INTONAZIONE DIDGERIDOO

Vincenzo: Ciao Andrea, ti scrivo perchè volevo chiederti un parere su una cosa che mi è successa. Qualche sera fa sono andato a suonare il didg in casa di un amico che ne aveva appena costruito uno; volevamo sentire se erano intonati. Allora, io suono il mio e lui prende il suo e proviamo……niente stonatissimi. Poi lui per curiosità vuole provare il mio cosi ci scambiamo i didg e…… miracolo perfettamente intonati.
Ora io mi sto chiedendo il didg non ha una sua nota? Come è possibile che cambi da suonatore a suonatore? Se suono il mio e lui il suo uno schifo.. stonatissimi, mentre se ce li scambiamo perfettamente intonati! Le ho pensate tutte ma non riesco a trovare il motivo. Spero che tu riesca a svelarmi l’arcano. 

 

Ciao a presto Vincenzo. 

 

Ciao Vincenzo, non essendo li posso solo fare alcune supposizioni. L’intonazione del didgeridoo è fissa, ma, come per tutti gli strumenti ad ancia, l’intonazione è in qualche misura variabile.

Essa è correlata non solo alle forme e le lunghezze dello strumento ma anche alla pressione del fiato del musicista e delle labbra. Dato che pressione del fiato e pressione tra le labbra sono di per sé legate tra di loro, più si soffia forte, più la tonalità si alza (ciò vale per nota base pulita).

Quindi, chi suona con molta foga potrebbe risultare crescente, chi soffia con un filo di fiato, calante.
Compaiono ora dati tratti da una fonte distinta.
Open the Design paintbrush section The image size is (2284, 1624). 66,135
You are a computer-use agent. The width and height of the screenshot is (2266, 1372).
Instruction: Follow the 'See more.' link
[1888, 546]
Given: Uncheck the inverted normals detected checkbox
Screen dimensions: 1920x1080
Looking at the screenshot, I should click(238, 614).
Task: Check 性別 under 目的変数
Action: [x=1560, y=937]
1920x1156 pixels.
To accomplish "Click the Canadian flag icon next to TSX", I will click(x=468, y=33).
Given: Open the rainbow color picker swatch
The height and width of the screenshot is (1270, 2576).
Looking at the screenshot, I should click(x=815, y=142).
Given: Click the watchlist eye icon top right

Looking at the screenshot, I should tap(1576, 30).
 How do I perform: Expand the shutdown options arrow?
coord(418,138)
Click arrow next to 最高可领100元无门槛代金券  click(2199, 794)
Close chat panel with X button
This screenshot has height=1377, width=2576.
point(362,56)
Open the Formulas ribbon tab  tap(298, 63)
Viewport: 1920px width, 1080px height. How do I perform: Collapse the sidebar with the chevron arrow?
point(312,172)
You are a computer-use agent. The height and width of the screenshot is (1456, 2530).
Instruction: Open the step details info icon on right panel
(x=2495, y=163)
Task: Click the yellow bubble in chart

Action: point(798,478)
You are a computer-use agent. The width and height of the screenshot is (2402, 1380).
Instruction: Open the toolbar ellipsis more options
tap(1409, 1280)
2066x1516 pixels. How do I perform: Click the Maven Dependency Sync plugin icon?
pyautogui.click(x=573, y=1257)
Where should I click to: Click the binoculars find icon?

Per evitare questo inconveniente è possibile intonare gli strumenti di conseguenza in modo da correggere l’errore.

Nel vostro caso pare che i due strumenti siano leggermente “stonati” tra loro e che le differenze di pressione utilizzate compensino questo “difetto”.

Potreste usare un accordatore cromatico e suonare gli strumenti. Scambiateveli e leggerete la reale intonazione quanto lo strumento è suonato da te e come è intonato quando è suonato dal tuo amico.